A window to his world is an anthology of his short stories that also reek of sorrow of many wasted opportunities.
Husain, popularly recognised as a living-legend in Pakistan, was not aggressive in his writings when it came to partition. The motifs he picked from this tragedy were of longing and nostalgia that he used repeatedly in his stories.
A reflection of these sentiments comes across strongly in the anthology “Intizar Husain: The Death of Sheherzad” (Harper Perennial: Rs.299) that is translated from Urdu by Rakhshanda Jalil.
For writer and author Jalil, the most challenging aspect of translating these stories was to keep the colloquial-style flavour of Husain’s writings intact.
But, what was interesting is to understand the context of his writings and how different they were from the Progressive Writers’ Movement group.
“What made him different from other Pakistani writers like Manto was that he used ‘hijrat’ migration as a sole thread to connect to partition, and not the mayhem, bloodshed associated with the event,” Jalil said Friday at the launch of the book.
“He never picked these motifs,” she added.
Husain’s stories also missed the “sting” that endings of Manto’s stories had. Most of his stories have open-ending where he left it for the reader to deliberate and interpret it according to the settings.
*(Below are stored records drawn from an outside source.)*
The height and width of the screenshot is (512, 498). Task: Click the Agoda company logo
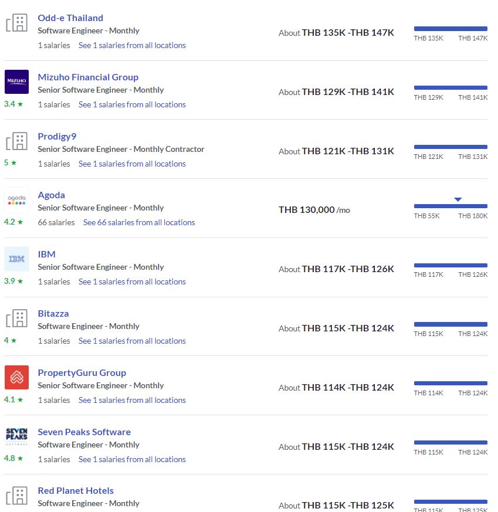coord(16,200)
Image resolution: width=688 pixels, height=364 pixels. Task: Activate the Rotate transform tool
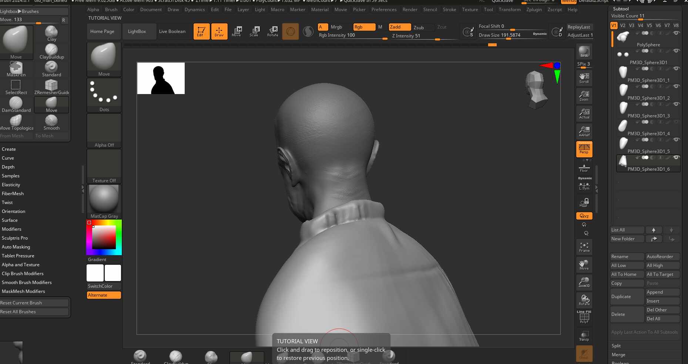[273, 31]
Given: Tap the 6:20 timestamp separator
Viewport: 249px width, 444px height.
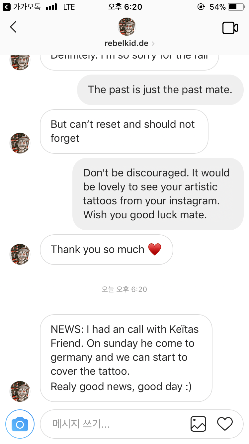Looking at the screenshot, I should [124, 289].
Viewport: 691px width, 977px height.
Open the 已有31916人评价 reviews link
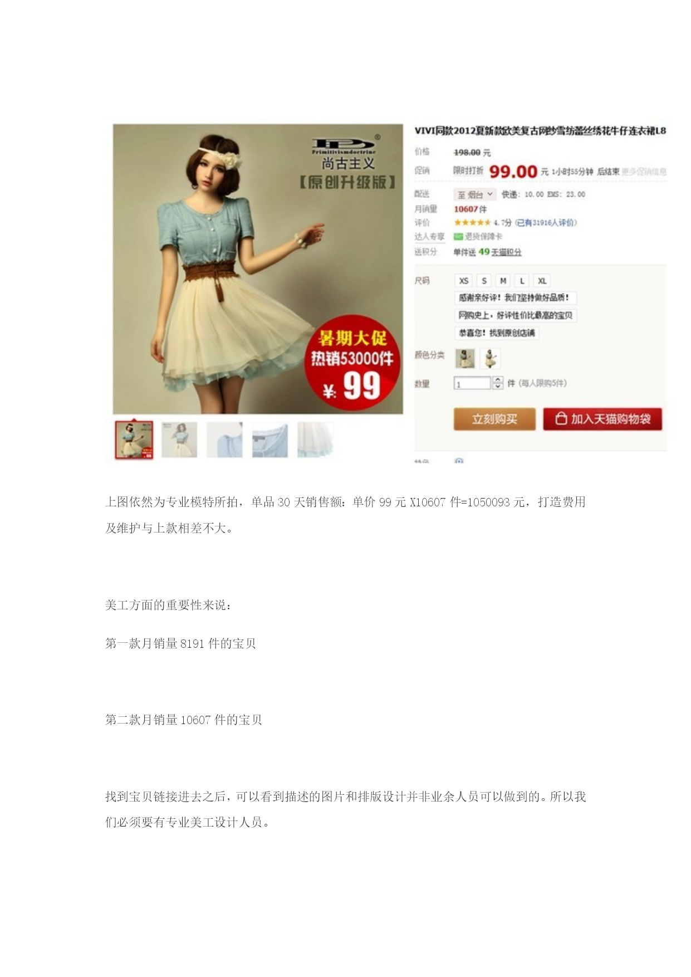click(x=546, y=223)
What also is Husain’s distinctive feature is the ability to pick up “seemingly inconsequential things from here and there” and narrate a tale that would have a story within a story.
If the settings of his stories always had his village in Uttar Pradesh in the backdrop, there was a melancholic tone with hinted reference to “wasted opportunities”.
“There was a sense of sorrow in his writings and a bit of disillusionment. There is also a subtle hint of Pakistan not being able to seize many opportunities,” said Jalil.
“There is no aggression in his stories. But he has used allusions that refer to India,” she concluded.